Secularização significa viver sem Deus, sem religião, porque
“século” significa “mundo”. Secularização é um estilo de vida, uma cultura, um
jeito de viver, sem fé, sem Deus, sem a dimensão espiritual da vida. Viver no
mundo, no século e sem transcendência. A medida de tudo é o próprio homem, a
razão humana. A isso chamamos de antropocentrismo. A política, a ciência, a
economia expulsaram a religião. Deus, além de inútil, virou um estorvo para o
homem secularizado. Ele não passa de uma projeção do homem fraco e doentio. A
secularização é a indiferença religiosa. Vive-se como se Deus não existisse. O
homem "inventou" Deus e agora O ignora e O descarta. Para ele, o
lugar de Deus é o exílio.
A secularização eclipsou a Deus, mas criou ídolos vorazes
que devoram tudo. A depredação do meio ambiente é consequência do egoísmo
globalizado e sem ética que provocou também a atual crise econômica e
financeira. Nossa realidade está construída sobre areia. A soberba da razão, a
atrofia espiritual, o culto estéril do individualismo, o vazio do coração, o
endeusamento do dinheiro, do sexo e do poder são rostos do “império do mal” e
da queda da atual civilização.
Ronda por aí a cultura da morte sob o manto do terrorismo e
da violência, e agora, da morte do ser humano eliminado no uso de
células-tronco embrionárias, que, na prática, leva à justificação do aborto.
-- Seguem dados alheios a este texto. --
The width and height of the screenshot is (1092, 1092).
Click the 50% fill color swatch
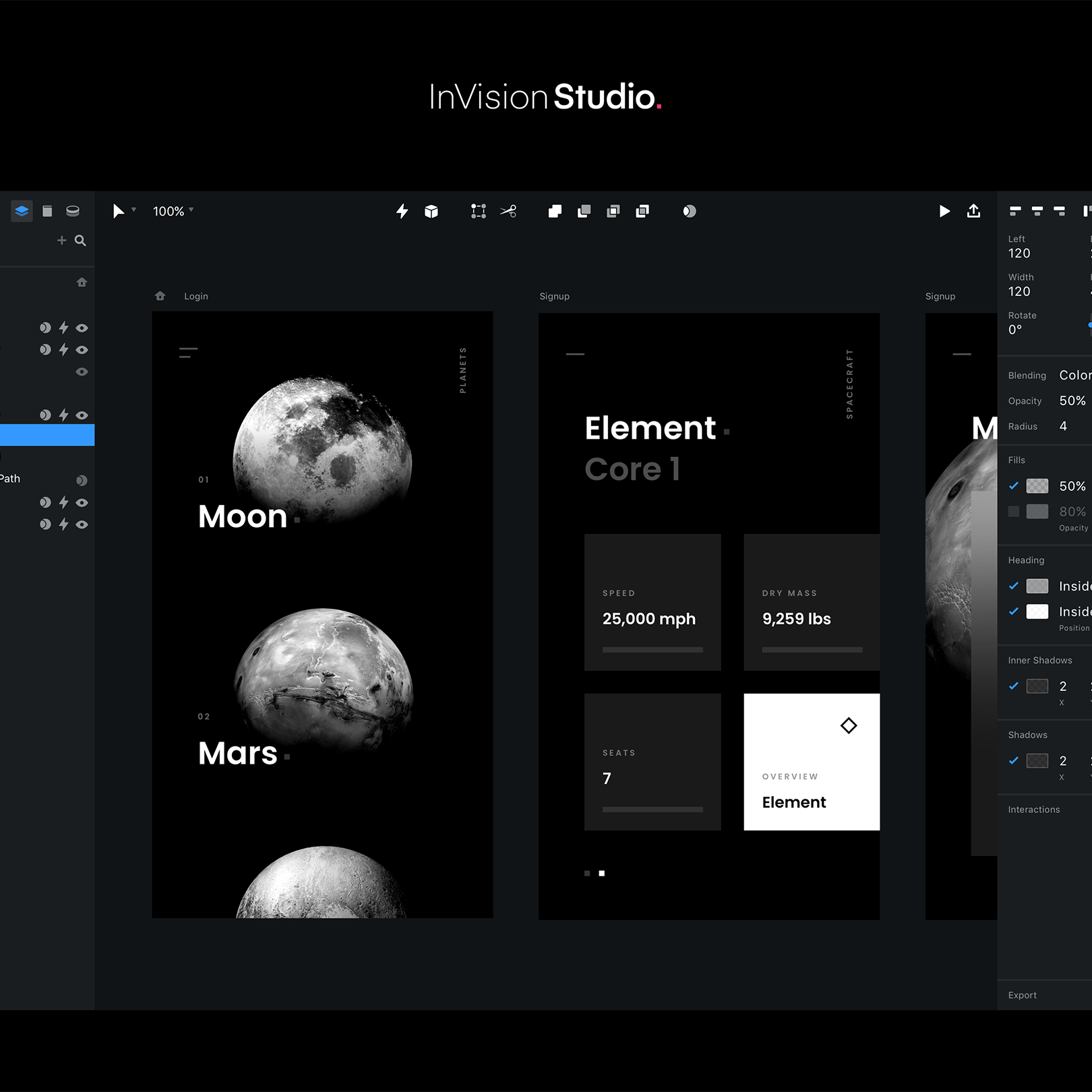1037,485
Não só se pratica o mal, mas se tenta justificá-lo e transformá-lo em bem e em
expressão de progresso.
Secularização hoje é um estilo de vida sem Deus que impõe
modelos e critérios consumistas, cujos resultados são: a droga, o fracasso
familiar, a erotização da vida, a prática generalizada da corrupção, a
banalização da vida do feto e do idoso. A fome não foi exorcizada e aparecem
novas pobrezas. Vivemos numa situação de “iniquidade social”.
A própria secularização faz surgir uma “nova religiosidade
selvagem”, envolvida com interesses financeiros, exorcismos exploradores,
atitudes extravagantes, guerras santas; como dizia Santo Agostinho: “A
necessidade é mãe de todas as coisas”. Cresceram as religiões, mas não cresceu
o amor a Deus, ao próximo e a transformação do mundo.
O apóstolo Paulo escreve que se vivemos sem Deus, vivemos
sem esperança. Estamos no “século do medo”, reféns da depressão e do vazio
existencial. Uma vida sem amor e sem sentido é uma prisão. Essa realidade faz
explodir a indústria do divertimento, do armamento, dos desejos insaciáveis,
das necessidades desnecessárias, da lógica da força.
A secularização acaba deixando no ser humano a saudade de
Deus, do amor do Pai, da misericórdia do Filho, do desejo e da fome da verdade
e do bem. Render-se ao amor de Deus é o caminho de uma nova cultura, marcada
pela teologia da beleza, pela expressão da alegria e pela espiritualidade da
esperança: “Convertei-vos e vivereis”. Voltar para Deus equivale a reconstruir
a “civilização do amor”. Oxalá, a misericórdia divina, com Sua benevolência,
paciência e providência, nos alcance um coração de mãe para termos atitudes
filiais com Deus e fraternas com os outros.
A secularização não respeita um dado estrutural do próprio
homem que é a religiosidade, o desejo de Deus, a necessidade do sentido, da
verdade e do absoluto. Na realidade, o ser humano é mais espiritual que
material. É um ser de esperança. Construir um mundo sem Deus é construí-lo
contra o homem. O mistério e a fé são fundamentos para a existência. Ajudam a
pensar e alargam o alcance da razão. Quando a dimensão religiosa não é
resolvida ou foi desrespeitada, a fome de sentido da vida e as perguntas
existenciais ficam sem resposta. No lugar da oração, da meditação, da adoração
aparecem o vazio, a farra, o álcool, as drogas etc. O homem é um ser religioso.
Portanto, é questão de justiça o ensino religioso e a liberdade religiosa. A
secularização não constrói o verdadeiro humanismo.